### Assignment
Look through the records that follow. Copy every line containing the word "section".
____________
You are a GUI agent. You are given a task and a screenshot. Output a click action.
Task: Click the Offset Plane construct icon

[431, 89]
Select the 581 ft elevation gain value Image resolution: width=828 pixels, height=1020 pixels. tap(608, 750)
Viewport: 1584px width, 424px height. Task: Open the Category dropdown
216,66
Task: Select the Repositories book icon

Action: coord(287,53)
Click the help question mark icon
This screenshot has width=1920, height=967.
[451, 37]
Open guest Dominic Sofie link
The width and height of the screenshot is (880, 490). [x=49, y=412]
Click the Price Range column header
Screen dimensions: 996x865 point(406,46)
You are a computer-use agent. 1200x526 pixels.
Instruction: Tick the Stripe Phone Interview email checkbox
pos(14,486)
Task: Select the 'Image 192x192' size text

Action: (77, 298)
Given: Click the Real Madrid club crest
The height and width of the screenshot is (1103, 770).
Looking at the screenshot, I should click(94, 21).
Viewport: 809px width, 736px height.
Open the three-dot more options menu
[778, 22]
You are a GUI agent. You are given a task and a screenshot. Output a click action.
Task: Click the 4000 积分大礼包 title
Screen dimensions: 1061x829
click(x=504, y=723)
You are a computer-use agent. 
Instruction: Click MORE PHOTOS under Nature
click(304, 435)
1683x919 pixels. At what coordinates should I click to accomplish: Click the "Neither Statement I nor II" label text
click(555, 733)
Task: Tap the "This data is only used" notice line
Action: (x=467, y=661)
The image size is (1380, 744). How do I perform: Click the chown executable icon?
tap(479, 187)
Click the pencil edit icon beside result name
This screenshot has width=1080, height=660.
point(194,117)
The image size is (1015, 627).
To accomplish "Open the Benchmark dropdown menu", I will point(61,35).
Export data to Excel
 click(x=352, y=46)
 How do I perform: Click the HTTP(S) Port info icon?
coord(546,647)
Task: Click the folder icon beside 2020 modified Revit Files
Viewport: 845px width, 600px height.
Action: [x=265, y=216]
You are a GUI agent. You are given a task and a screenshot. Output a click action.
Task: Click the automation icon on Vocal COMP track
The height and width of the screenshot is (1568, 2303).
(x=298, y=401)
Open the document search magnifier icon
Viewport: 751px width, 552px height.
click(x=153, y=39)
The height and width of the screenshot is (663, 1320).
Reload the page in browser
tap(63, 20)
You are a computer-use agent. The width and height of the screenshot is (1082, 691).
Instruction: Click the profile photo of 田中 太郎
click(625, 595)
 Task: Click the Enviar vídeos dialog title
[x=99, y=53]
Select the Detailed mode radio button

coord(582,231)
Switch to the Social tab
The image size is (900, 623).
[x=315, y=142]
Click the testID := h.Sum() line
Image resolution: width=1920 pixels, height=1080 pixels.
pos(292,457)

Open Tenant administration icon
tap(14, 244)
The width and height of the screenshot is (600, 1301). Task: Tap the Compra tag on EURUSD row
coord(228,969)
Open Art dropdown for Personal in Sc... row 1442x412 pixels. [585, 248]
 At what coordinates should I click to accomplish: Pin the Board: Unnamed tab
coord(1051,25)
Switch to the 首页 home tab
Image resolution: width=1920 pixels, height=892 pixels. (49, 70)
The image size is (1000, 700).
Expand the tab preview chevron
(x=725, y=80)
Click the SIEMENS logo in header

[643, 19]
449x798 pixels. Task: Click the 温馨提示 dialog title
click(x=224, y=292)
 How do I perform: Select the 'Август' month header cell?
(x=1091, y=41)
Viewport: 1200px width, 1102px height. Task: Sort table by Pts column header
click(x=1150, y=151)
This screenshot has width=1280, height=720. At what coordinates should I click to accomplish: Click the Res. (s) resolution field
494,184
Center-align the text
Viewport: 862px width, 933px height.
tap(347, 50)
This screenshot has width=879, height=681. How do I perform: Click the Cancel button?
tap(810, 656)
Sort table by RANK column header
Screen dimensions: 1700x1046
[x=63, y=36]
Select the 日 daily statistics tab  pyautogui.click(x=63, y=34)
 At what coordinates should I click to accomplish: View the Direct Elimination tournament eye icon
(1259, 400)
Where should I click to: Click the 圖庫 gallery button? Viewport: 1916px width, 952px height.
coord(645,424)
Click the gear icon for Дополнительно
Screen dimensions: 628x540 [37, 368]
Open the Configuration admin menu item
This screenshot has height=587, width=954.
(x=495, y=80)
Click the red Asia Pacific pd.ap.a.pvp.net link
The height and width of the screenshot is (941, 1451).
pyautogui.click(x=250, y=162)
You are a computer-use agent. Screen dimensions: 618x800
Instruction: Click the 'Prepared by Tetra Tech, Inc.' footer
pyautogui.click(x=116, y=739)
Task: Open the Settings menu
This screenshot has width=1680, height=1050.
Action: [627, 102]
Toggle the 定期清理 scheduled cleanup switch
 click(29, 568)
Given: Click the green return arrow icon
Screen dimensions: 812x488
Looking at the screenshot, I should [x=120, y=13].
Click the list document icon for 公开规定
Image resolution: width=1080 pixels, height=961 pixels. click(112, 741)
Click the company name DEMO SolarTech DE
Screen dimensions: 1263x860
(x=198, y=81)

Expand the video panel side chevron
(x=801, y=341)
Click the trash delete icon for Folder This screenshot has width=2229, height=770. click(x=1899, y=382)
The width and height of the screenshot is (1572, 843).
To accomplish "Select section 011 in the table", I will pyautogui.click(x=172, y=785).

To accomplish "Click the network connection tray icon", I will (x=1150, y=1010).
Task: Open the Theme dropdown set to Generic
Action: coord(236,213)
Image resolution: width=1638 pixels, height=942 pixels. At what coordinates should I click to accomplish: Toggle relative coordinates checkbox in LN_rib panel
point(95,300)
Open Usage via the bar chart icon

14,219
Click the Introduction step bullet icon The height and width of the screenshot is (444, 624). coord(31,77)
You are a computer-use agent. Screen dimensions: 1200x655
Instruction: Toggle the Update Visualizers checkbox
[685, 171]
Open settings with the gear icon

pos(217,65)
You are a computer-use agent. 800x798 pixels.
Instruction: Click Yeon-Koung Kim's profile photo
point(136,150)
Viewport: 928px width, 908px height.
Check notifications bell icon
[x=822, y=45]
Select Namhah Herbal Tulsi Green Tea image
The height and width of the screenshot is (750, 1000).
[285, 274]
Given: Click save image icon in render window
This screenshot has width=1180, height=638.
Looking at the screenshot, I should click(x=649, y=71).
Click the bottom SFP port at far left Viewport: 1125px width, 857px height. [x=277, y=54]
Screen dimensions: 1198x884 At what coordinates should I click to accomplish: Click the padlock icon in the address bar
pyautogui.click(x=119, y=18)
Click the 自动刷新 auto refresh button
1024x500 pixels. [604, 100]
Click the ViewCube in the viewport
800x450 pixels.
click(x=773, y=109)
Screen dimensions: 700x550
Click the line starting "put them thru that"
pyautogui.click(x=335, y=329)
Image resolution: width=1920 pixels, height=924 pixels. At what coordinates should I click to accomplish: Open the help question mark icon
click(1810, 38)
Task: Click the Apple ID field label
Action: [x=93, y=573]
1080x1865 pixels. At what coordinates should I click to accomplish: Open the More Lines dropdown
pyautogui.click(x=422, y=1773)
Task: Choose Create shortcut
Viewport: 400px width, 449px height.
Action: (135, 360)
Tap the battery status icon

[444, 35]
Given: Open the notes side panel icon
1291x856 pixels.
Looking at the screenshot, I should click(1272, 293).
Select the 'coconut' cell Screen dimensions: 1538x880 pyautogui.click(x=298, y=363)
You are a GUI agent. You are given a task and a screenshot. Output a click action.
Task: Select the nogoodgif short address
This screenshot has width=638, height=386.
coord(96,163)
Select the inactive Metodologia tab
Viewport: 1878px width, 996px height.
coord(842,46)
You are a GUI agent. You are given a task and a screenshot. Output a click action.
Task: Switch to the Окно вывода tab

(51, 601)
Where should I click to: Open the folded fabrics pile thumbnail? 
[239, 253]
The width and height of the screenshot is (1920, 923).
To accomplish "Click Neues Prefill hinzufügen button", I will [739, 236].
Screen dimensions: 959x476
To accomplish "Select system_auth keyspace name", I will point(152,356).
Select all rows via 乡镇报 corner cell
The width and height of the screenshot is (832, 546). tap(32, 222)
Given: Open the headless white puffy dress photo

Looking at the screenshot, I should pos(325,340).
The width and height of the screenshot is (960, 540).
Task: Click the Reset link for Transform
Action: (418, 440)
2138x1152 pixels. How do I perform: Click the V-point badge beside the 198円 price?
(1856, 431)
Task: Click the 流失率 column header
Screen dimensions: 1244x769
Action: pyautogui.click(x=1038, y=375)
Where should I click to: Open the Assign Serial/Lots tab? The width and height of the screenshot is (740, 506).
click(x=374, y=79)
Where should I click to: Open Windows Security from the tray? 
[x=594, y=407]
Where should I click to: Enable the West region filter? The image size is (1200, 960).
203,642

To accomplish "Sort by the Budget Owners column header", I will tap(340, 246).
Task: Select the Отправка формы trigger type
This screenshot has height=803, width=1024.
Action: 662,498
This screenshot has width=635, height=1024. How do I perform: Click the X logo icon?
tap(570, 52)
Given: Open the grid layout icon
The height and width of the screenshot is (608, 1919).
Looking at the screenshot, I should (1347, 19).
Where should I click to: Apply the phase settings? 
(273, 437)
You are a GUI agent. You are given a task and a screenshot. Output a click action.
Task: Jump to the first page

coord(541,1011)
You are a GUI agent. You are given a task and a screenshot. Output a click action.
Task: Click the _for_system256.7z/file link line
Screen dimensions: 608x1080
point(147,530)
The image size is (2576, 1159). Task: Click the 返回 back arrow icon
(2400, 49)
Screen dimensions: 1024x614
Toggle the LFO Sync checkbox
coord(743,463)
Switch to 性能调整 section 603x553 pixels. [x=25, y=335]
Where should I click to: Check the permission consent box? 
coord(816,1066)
____________
### Worked solution
To accomplish "Select section 011 in the table", I will pyautogui.click(x=172, y=785).
Switch to 性能调整 section 603x553 pixels. [x=25, y=335]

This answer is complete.